[Saved entries]
======

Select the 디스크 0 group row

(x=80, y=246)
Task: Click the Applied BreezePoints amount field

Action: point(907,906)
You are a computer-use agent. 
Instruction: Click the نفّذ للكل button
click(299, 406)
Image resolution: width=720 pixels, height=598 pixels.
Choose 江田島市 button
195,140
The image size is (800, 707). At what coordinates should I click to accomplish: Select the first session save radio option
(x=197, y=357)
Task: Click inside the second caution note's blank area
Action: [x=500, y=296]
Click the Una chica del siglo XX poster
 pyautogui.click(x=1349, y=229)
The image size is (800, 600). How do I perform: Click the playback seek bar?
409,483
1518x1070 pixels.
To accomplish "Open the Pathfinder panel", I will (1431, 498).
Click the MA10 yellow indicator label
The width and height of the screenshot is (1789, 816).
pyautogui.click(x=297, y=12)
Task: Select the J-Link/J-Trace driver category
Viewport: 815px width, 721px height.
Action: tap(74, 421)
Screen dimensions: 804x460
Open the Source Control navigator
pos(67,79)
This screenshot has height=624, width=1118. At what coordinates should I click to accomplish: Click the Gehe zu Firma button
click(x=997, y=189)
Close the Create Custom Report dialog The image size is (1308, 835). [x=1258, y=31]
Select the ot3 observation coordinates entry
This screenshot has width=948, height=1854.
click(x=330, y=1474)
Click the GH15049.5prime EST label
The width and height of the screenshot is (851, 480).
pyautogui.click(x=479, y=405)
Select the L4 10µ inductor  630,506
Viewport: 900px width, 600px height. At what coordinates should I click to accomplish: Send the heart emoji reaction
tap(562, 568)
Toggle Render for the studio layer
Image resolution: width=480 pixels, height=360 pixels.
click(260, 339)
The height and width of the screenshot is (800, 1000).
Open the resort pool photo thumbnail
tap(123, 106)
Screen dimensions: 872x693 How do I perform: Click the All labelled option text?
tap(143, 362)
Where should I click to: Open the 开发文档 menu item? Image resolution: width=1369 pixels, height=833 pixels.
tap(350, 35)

======

▸ **TASK DIRECTIONS**
Exactly reproduce the lines that run from the line with "Instruction: Click the نفّذ للكل button" through the last line of the records, inclusive.

▸ **RESPONSE AREA**
Instruction: Click the نفّذ للكل button
click(299, 406)
Image resolution: width=720 pixels, height=598 pixels.
Choose 江田島市 button
195,140
The image size is (800, 707). At what coordinates should I click to accomplish: Select the first session save radio option
(x=197, y=357)
Task: Click inside the second caution note's blank area
Action: [x=500, y=296]
Click the Una chica del siglo XX poster
 pyautogui.click(x=1349, y=229)
The image size is (800, 600). How do I perform: Click the playback seek bar?
409,483
1518x1070 pixels.
To accomplish "Open the Pathfinder panel", I will (1431, 498).
Click the MA10 yellow indicator label
The width and height of the screenshot is (1789, 816).
pyautogui.click(x=297, y=12)
Task: Select the J-Link/J-Trace driver category
Viewport: 815px width, 721px height.
Action: tap(74, 421)
Screen dimensions: 804x460
Open the Source Control navigator
pos(67,79)
This screenshot has height=624, width=1118. At what coordinates should I click to accomplish: Click the Gehe zu Firma button
click(x=997, y=189)
Close the Create Custom Report dialog The image size is (1308, 835). [x=1258, y=31]
Select the ot3 observation coordinates entry
This screenshot has width=948, height=1854.
click(x=330, y=1474)
Click the GH15049.5prime EST label
The width and height of the screenshot is (851, 480).
pyautogui.click(x=479, y=405)
Select the L4 10µ inductor  630,506
Viewport: 900px width, 600px height. At what coordinates should I click to accomplish: Send the heart emoji reaction
tap(562, 568)
Toggle Render for the studio layer
Image resolution: width=480 pixels, height=360 pixels.
click(260, 339)
The height and width of the screenshot is (800, 1000).
Open the resort pool photo thumbnail
tap(123, 106)
Screen dimensions: 872x693 How do I perform: Click the All labelled option text?
tap(143, 362)
Where should I click to: Open the 开发文档 menu item? Image resolution: width=1369 pixels, height=833 pixels.
tap(350, 35)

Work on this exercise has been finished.